**CONSIGNES:** Mettez l'ensemble de ces données sous forme de liste numérotée en omettant les lignes vides, s'il vous plaît.

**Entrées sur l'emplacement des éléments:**

=====

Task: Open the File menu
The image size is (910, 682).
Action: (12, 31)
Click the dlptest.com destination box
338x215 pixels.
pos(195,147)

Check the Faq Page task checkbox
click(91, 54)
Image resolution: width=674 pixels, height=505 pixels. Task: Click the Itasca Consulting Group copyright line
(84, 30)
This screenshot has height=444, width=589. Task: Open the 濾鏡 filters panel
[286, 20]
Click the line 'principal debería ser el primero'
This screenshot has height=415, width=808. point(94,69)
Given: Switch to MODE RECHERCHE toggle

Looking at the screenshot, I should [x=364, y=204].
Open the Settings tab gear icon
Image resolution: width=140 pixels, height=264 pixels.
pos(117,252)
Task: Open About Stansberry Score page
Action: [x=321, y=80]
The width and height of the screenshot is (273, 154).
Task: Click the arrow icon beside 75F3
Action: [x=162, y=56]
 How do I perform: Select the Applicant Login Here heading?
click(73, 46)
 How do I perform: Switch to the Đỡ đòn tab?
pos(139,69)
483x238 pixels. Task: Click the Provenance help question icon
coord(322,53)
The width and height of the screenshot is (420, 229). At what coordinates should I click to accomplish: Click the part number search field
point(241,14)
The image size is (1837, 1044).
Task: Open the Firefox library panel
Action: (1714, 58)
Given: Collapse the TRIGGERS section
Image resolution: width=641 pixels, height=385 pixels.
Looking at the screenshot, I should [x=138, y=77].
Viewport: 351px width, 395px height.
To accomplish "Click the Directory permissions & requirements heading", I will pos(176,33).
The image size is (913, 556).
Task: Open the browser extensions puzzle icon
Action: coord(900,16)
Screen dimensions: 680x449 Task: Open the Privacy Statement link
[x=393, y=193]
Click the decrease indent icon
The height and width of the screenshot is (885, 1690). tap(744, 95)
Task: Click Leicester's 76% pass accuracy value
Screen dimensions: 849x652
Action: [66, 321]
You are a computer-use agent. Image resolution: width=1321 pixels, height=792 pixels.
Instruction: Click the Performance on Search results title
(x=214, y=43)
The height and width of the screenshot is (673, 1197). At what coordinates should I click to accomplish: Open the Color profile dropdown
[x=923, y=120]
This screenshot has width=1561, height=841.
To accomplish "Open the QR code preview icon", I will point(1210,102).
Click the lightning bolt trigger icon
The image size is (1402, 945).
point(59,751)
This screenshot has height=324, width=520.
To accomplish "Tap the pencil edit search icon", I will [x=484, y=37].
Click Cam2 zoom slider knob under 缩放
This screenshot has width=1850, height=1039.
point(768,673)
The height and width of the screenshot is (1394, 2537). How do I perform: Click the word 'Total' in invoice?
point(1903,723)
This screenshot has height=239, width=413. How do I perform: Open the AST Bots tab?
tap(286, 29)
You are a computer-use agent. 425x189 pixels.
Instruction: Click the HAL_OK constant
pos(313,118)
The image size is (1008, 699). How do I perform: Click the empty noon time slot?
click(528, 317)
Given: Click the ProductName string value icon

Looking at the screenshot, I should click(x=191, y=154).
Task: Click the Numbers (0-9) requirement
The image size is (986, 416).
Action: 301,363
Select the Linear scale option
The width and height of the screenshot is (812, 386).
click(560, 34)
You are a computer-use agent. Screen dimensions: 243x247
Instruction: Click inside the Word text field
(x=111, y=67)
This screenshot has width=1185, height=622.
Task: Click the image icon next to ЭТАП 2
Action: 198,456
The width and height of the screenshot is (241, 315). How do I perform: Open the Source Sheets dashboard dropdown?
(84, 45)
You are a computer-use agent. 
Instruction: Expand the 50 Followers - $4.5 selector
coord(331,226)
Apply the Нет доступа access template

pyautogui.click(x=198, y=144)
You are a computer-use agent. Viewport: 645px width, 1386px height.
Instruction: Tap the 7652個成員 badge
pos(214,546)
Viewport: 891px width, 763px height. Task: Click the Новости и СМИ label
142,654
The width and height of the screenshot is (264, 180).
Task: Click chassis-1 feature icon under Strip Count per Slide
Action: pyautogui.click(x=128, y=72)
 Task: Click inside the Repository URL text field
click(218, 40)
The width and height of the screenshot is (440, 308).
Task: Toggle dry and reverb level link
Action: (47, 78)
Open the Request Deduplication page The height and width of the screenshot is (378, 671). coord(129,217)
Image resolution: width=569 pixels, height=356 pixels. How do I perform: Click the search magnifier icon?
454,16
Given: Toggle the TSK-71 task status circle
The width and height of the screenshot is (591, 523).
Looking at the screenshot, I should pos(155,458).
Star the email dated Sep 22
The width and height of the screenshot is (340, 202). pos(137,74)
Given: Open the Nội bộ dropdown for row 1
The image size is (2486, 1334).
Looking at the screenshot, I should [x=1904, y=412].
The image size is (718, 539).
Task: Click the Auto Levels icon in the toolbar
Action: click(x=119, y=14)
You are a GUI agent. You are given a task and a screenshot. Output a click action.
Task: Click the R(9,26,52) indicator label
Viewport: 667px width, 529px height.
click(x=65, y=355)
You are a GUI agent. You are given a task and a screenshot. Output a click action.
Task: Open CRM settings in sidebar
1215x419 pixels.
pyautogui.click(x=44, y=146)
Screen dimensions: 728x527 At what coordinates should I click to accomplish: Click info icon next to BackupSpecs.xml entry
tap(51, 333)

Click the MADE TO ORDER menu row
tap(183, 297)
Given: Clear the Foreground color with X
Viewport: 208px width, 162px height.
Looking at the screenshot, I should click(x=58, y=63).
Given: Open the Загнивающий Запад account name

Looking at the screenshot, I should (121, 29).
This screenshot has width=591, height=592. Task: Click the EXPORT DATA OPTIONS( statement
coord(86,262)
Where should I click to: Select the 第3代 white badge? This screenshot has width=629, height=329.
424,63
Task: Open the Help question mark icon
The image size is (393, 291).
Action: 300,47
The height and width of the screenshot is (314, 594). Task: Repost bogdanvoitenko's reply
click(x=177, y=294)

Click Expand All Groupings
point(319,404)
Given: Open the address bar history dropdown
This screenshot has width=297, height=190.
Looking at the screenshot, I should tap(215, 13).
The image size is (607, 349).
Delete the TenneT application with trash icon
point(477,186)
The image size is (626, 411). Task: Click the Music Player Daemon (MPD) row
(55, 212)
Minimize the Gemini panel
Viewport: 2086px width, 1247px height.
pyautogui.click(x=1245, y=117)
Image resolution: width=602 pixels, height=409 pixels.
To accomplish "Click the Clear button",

=====

**EN RÉPONSE:**
1. Task: Open the File menu
2. The image size is (910, 682).
3. Action: (12, 31)
4. Click the dlptest.com destination box
5. 338x215 pixels.
6. pos(195,147)
7. Check the Faq Page task checkbox
8. click(91, 54)
9. Image resolution: width=674 pixels, height=505 pixels. Task: Click the Itasca Consulting Group copyright line
10. (84, 30)
11. This screenshot has height=444, width=589. Task: Open the 濾鏡 filters panel
12. [286, 20]
13. Click the line 'principal debería ser el primero'
14. This screenshot has height=415, width=808. point(94,69)
15. Given: Switch to MODE RECHERCHE toggle
16. Looking at the screenshot, I should [x=364, y=204].
17. Open the Settings tab gear icon
18. Image resolution: width=140 pixels, height=264 pixels.
19. pos(117,252)
20. Task: Open About Stansberry Score page
21. Action: [x=321, y=80]
22. The width and height of the screenshot is (273, 154).
23. Task: Click the arrow icon beside 75F3
24. Action: [x=162, y=56]
25.  How do I perform: Select the Applicant Login Here heading?
26. click(73, 46)
27.  How do I perform: Switch to the Đỡ đòn tab?
28. pos(139,69)
29. 483x238 pixels. Task: Click the Provenance help question icon
30. coord(322,53)
31. The width and height of the screenshot is (420, 229). At what coordinates should I click to accomplish: Click the part number search field
32. point(241,14)
33. The image size is (1837, 1044).
34. Task: Open the Firefox library panel
35. Action: (1714, 58)
36. Given: Collapse the TRIGGERS section
37. Image resolution: width=641 pixels, height=385 pixels.
38. Looking at the screenshot, I should [x=138, y=77].
39. Viewport: 351px width, 395px height.
40. To accomplish "Click the Directory permissions & requirements heading", I will pos(176,33).
41. The image size is (913, 556).
42. Task: Open the browser extensions puzzle icon
43. Action: coord(900,16)
44. Screen dimensions: 680x449 Task: Open the Privacy Statement link
45. [x=393, y=193]
46. Click the decrease indent icon
47. The height and width of the screenshot is (885, 1690). tap(744, 95)
48. Task: Click Leicester's 76% pass accuracy value
49. Screen dimensions: 849x652
50. Action: [66, 321]
51. You are a computer-use agent. Image resolution: width=1321 pixels, height=792 pixels.
52. Instruction: Click the Performance on Search results title
53. (x=214, y=43)
54. The height and width of the screenshot is (673, 1197). At what coordinates should I click to accomplish: Open the Color profile dropdown
55. [x=923, y=120]
56. This screenshot has width=1561, height=841.
57. To accomplish "Open the QR code preview icon", I will point(1210,102).
58. Click the lightning bolt trigger icon
59. The image size is (1402, 945).
60. point(59,751)
61. This screenshot has height=324, width=520.
62. To accomplish "Tap the pencil edit search icon", I will [x=484, y=37].
63. Click Cam2 zoom slider knob under 缩放
64. This screenshot has width=1850, height=1039.
65. point(768,673)
66. The height and width of the screenshot is (1394, 2537). How do I perform: Click the word 'Total' in invoice?
67. point(1903,723)
68. This screenshot has height=239, width=413. How do I perform: Open the AST Bots tab?
69. tap(286, 29)
70. You are a computer-use agent. 425x189 pixels.
71. Instruction: Click the HAL_OK constant
72. pos(313,118)
73. The image size is (1008, 699). How do I perform: Click the empty noon time slot?
74. click(528, 317)
75. Given: Click the ProductName string value icon
76. Looking at the screenshot, I should click(x=191, y=154).
77. Task: Click the Numbers (0-9) requirement
78. The image size is (986, 416).
79. Action: 301,363
80. Select the Linear scale option
81. The width and height of the screenshot is (812, 386).
82. click(560, 34)
83. You are a computer-use agent. Screen dimensions: 243x247
84. Instruction: Click inside the Word text field
85. (x=111, y=67)
86. This screenshot has width=1185, height=622.
87. Task: Click the image icon next to ЭТАП 2
88. Action: 198,456
89. The width and height of the screenshot is (241, 315). How do I perform: Open the Source Sheets dashboard dropdown?
90. (84, 45)
91. You are a computer-use agent. 
92. Instruction: Expand the 50 Followers - $4.5 selector
93. coord(331,226)
94. Apply the Нет доступа access template
95. pyautogui.click(x=198, y=144)
96. You are a computer-use agent. Viewport: 645px width, 1386px height.
97. Instruction: Tap the 7652個成員 badge
98. pos(214,546)
99. Viewport: 891px width, 763px height. Task: Click the Новости и СМИ label
100. 142,654
101. The width and height of the screenshot is (264, 180).
102. Task: Click chassis-1 feature icon under Strip Count per Slide
103. Action: pyautogui.click(x=128, y=72)
104.  Task: Click inside the Repository URL text field
105. click(218, 40)
106. The width and height of the screenshot is (440, 308).
107. Task: Toggle dry and reverb level link
108. Action: (47, 78)
109. Open the Request Deduplication page The height and width of the screenshot is (378, 671). coord(129,217)
110. Image resolution: width=569 pixels, height=356 pixels. How do I perform: Click the search magnifier icon?
111. 454,16
112. Given: Toggle the TSK-71 task status circle
113. The width and height of the screenshot is (591, 523).
114. Looking at the screenshot, I should pos(155,458).
115. Star the email dated Sep 22
116. The width and height of the screenshot is (340, 202). pos(137,74)
117. Given: Open the Nội bộ dropdown for row 1
118. The image size is (2486, 1334).
119. Looking at the screenshot, I should [x=1904, y=412].
120. The image size is (718, 539).
121. Task: Click the Auto Levels icon in the toolbar
122. Action: click(x=119, y=14)
123. You are a GUI agent. You are given a task and a screenshot. Output a click action.
124. Task: Click the R(9,26,52) indicator label
125. Viewport: 667px width, 529px height.
126. click(x=65, y=355)
127. You are a GUI agent. You are given a task and a screenshot. Output a click action.
128. Task: Open CRM settings in sidebar
129. 1215x419 pixels.
130. pyautogui.click(x=44, y=146)
131. Screen dimensions: 728x527 At what coordinates should I click to accomplish: Click info icon next to BackupSpecs.xml entry
132. tap(51, 333)
133. Click the MADE TO ORDER menu row
134. tap(183, 297)
135. Given: Clear the Foreground color with X
136. Viewport: 208px width, 162px height.
137. Looking at the screenshot, I should click(x=58, y=63).
138. Given: Open the Загнивающий Запад account name
139. Looking at the screenshot, I should (121, 29).
140. This screenshot has width=591, height=592. Task: Click the EXPORT DATA OPTIONS( statement
141. coord(86,262)
142. Where should I click to: Select the 第3代 white badge? This screenshot has width=629, height=329.
143. 424,63
144. Task: Open the Help question mark icon
145. The image size is (393, 291).
146. Action: 300,47
147. The height and width of the screenshot is (314, 594). Task: Repost bogdanvoitenko's reply
148. click(x=177, y=294)
149. Click Expand All Groupings
150. point(319,404)
151. Given: Open the address bar history dropdown
152. This screenshot has width=297, height=190.
153. Looking at the screenshot, I should tap(215, 13).
154. The image size is (607, 349).
155. Delete the TenneT application with trash icon
156. point(477,186)
157. The image size is (626, 411). Task: Click the Music Player Daemon (MPD) row
158. (55, 212)
159. Minimize the Gemini panel
160. Viewport: 2086px width, 1247px height.
161. pyautogui.click(x=1245, y=117)
162. Image resolution: width=602 pixels, height=409 pixels.
163. To accomplish "Click the Clear button",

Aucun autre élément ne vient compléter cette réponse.